I think I've explain the slow part above.  TL/DR: DB writes are expensive 
> 
>>> If you want to put those executors into JNDI, you are welcome to do so, but 
>>> there is no particular reason to. If it's convenient to configure a thread 
>>> pool executor via some JNDI injection something-or-other, feel free to use 
>>> that.
>>> 
>>> But ultimately, you are just going to get a reference to the executor and 
>>> drop the job on it.
>>> 
>>>> Next up, is SSL.  One of the reason’s I must switch from my naked socket 
>>>> impl.
>>> 
>>> Nah, you can do TLS on a naked socket.
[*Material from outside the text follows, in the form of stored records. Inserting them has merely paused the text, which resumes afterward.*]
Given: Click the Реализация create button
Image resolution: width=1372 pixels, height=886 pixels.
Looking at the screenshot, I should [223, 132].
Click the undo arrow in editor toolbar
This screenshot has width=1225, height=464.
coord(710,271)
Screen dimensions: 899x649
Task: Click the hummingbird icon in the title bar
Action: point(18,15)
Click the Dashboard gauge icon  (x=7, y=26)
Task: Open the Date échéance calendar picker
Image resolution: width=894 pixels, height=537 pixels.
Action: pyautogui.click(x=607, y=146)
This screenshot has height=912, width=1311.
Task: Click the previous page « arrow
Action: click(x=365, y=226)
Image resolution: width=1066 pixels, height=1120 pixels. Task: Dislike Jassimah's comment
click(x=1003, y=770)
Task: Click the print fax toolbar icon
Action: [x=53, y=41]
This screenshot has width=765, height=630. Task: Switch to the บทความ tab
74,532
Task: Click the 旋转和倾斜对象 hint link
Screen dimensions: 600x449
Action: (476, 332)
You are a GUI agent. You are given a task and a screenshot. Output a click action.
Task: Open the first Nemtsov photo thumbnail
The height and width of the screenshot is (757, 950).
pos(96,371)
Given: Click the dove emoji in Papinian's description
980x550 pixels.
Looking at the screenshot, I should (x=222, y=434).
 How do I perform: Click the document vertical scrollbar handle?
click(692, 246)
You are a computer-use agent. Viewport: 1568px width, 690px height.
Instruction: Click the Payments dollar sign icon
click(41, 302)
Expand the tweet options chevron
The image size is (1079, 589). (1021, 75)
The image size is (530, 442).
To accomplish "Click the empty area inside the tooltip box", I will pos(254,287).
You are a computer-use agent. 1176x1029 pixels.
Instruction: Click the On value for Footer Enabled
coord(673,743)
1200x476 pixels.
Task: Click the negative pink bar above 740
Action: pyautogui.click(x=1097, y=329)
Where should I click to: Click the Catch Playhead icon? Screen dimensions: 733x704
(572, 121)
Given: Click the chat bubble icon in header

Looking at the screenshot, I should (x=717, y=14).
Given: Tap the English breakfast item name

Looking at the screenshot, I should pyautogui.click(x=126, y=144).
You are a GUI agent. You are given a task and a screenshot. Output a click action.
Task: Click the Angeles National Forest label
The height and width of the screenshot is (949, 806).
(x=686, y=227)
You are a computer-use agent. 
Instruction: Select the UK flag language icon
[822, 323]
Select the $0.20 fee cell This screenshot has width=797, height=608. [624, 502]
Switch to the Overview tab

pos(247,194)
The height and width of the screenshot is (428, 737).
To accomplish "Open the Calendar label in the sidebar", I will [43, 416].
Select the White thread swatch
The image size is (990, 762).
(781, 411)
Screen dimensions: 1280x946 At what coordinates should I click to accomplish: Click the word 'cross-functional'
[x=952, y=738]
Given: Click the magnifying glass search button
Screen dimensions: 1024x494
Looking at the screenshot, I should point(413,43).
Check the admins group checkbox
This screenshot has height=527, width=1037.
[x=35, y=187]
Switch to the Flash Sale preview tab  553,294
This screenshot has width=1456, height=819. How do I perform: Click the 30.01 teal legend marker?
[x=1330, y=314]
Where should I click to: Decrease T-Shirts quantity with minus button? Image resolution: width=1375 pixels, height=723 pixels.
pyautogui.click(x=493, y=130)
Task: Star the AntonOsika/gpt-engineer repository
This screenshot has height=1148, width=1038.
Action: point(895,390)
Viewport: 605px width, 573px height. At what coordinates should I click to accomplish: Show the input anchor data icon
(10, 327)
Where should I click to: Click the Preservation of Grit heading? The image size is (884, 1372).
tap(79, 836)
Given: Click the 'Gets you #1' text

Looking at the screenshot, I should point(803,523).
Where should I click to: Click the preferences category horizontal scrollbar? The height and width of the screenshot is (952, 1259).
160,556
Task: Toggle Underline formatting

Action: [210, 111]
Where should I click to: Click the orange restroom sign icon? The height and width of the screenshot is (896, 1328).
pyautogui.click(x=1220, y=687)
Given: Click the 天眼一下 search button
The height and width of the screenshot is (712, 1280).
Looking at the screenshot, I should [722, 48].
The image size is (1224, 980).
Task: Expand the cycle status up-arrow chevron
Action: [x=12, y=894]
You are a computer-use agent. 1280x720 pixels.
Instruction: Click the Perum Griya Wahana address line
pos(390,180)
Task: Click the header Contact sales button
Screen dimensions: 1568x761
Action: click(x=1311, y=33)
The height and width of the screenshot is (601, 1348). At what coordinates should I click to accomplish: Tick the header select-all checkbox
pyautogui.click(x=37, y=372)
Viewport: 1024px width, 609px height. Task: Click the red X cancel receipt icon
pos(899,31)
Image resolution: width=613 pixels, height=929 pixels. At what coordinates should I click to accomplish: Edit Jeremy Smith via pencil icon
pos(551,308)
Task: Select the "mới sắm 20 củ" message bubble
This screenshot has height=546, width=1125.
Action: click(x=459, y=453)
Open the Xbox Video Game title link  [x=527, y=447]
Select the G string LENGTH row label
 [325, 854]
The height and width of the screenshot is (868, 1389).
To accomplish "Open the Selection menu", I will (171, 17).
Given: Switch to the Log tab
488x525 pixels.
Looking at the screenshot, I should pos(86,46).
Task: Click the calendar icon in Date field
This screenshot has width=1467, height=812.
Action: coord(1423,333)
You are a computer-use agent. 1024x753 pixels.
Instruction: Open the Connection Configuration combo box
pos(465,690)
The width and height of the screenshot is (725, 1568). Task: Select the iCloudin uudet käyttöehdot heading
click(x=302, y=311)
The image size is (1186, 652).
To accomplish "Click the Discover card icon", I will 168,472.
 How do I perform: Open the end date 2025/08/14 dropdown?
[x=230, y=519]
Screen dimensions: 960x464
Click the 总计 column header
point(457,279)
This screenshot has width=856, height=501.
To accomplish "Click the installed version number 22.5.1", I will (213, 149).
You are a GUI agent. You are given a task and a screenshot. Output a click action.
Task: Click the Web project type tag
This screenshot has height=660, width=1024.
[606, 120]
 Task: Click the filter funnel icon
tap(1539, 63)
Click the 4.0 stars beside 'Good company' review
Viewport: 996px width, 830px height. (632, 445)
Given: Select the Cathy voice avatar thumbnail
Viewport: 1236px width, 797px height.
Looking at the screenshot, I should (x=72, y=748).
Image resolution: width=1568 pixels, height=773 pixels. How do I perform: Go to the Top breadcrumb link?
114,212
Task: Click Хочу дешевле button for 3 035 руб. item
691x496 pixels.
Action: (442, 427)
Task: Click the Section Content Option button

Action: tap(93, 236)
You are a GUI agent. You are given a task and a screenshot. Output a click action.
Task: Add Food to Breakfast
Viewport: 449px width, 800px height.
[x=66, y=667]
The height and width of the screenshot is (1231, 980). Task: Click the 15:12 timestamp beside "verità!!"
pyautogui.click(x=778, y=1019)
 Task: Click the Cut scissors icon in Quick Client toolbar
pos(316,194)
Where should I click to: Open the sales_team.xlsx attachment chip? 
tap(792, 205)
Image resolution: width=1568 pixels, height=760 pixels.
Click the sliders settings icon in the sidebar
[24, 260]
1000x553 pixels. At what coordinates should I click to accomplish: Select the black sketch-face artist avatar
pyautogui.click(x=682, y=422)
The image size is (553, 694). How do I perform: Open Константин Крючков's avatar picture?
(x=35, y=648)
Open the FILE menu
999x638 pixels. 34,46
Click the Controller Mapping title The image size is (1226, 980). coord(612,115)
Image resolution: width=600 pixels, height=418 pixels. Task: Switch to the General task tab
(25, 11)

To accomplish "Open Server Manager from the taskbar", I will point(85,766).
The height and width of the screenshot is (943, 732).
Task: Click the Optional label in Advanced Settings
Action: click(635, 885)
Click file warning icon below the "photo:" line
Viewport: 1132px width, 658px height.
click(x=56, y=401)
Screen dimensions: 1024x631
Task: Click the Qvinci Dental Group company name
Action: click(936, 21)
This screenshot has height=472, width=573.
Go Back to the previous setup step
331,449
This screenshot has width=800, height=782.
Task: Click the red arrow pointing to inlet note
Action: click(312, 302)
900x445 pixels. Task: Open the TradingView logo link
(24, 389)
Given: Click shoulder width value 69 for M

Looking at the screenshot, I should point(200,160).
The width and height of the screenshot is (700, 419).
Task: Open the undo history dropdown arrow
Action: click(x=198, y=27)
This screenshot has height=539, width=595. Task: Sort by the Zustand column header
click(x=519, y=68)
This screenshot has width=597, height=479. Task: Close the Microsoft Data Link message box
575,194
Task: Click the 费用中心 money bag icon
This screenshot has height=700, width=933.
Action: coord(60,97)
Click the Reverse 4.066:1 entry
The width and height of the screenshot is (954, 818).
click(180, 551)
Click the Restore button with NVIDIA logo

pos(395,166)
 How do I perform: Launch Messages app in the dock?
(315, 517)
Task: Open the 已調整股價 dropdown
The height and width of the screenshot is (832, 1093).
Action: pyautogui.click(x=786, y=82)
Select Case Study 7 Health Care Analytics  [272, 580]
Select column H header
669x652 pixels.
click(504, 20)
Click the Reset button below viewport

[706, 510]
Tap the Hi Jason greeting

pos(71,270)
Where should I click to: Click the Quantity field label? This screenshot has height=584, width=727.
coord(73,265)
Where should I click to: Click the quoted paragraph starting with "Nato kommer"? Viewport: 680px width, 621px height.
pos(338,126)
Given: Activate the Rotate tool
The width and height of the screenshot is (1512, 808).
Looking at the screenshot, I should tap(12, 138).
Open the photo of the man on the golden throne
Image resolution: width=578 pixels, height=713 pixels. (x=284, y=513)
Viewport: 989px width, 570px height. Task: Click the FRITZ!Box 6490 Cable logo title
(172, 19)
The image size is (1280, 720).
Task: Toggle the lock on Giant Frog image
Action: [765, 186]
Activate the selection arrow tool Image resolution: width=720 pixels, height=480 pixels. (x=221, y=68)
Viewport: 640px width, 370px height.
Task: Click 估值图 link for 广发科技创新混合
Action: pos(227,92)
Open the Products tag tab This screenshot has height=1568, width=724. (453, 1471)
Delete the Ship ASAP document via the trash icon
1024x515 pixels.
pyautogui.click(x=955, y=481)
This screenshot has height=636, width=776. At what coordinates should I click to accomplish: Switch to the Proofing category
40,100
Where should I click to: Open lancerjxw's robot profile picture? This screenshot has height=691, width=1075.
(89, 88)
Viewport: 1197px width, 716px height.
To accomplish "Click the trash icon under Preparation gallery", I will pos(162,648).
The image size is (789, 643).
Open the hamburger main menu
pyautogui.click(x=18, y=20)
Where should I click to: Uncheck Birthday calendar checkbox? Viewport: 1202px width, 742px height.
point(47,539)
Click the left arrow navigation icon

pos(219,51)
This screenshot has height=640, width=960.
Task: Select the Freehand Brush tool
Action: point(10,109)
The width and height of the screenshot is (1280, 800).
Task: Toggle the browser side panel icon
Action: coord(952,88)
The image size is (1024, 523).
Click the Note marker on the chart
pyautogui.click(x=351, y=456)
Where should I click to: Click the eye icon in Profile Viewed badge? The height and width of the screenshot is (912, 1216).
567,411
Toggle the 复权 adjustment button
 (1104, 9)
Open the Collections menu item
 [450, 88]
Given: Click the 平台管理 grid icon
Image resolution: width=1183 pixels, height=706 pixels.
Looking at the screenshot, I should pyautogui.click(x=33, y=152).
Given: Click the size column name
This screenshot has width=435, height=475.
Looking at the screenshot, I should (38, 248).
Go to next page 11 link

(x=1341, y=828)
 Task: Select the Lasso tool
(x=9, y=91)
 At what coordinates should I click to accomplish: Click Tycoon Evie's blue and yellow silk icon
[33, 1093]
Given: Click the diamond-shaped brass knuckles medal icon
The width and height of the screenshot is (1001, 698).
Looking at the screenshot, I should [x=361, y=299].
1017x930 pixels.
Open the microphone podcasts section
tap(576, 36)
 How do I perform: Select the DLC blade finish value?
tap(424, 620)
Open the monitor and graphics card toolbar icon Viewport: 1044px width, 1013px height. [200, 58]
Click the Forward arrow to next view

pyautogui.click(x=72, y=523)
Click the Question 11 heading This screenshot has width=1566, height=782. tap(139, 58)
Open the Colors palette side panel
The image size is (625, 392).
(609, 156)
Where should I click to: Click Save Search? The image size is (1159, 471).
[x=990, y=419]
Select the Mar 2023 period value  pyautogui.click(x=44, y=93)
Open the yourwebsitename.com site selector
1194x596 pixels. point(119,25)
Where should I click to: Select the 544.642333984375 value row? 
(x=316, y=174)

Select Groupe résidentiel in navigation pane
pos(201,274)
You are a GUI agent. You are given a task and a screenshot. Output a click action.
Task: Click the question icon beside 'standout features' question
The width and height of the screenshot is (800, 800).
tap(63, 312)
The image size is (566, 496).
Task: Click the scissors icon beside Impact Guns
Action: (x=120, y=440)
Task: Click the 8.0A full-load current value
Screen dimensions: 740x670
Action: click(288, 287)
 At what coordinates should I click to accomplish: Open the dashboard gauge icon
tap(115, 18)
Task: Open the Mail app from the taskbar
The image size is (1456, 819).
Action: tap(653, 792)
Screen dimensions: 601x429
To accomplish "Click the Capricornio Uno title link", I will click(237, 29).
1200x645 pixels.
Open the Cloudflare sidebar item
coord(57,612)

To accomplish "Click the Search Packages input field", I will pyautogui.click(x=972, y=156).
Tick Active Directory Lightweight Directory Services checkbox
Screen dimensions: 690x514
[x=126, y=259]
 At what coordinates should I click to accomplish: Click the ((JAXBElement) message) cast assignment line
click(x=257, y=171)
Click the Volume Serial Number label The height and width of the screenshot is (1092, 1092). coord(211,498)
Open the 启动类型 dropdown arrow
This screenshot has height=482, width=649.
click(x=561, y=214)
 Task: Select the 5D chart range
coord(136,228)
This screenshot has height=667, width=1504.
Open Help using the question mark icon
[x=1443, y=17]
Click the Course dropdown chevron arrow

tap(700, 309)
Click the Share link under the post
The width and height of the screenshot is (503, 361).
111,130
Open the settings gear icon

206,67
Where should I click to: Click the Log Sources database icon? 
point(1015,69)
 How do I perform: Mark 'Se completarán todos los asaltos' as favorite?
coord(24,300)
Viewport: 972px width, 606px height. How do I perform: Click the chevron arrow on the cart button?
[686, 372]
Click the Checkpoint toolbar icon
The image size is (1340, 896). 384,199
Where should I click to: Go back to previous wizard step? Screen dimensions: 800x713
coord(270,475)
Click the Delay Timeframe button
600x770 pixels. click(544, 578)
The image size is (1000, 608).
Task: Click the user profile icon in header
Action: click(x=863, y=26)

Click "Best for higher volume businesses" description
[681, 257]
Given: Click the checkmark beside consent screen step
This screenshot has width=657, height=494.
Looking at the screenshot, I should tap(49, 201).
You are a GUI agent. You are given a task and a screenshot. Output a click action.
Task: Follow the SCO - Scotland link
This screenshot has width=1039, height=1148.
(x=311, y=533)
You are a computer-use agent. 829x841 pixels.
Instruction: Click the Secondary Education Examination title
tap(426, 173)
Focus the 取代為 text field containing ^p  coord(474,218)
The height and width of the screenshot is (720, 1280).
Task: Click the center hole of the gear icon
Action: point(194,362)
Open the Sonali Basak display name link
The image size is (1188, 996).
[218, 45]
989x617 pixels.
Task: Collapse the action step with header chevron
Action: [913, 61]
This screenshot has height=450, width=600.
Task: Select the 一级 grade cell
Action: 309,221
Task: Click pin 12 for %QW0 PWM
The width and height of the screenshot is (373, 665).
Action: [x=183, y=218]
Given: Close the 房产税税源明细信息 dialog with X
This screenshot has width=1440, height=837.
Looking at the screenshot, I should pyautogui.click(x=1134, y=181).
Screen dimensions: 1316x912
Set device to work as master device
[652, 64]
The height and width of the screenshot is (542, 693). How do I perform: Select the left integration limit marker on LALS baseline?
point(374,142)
But I think using Tomcat embedded 
>>> (or not) will save you the trouble of having to learn a whole lot and write 
>>> a lot of code.
>>> 
>> No thanks.
>>> TLS should be fairly easy to get going in Tomcat as long as you already 
>>> understand how to create a key+certificate.
>>> 
>> I've made keys/certs in previous lives (not to say I understand them). I'm 
>> waiting to hear on whether or not I'll be able to self-sign etc. Talking to 
>> AWS Monday on the things security/HIPAA
> 
> AWS may tell you that simply using TLS at the load-balancer (which is 
> fall-off-a-log easy; they will even auto-renew with an AWS-signed CA), which 
> should be sufficient for your needs. You may not have to configure Tomcat for 
> TLS at all.
> 
I will definitely bring this up.  Thanks.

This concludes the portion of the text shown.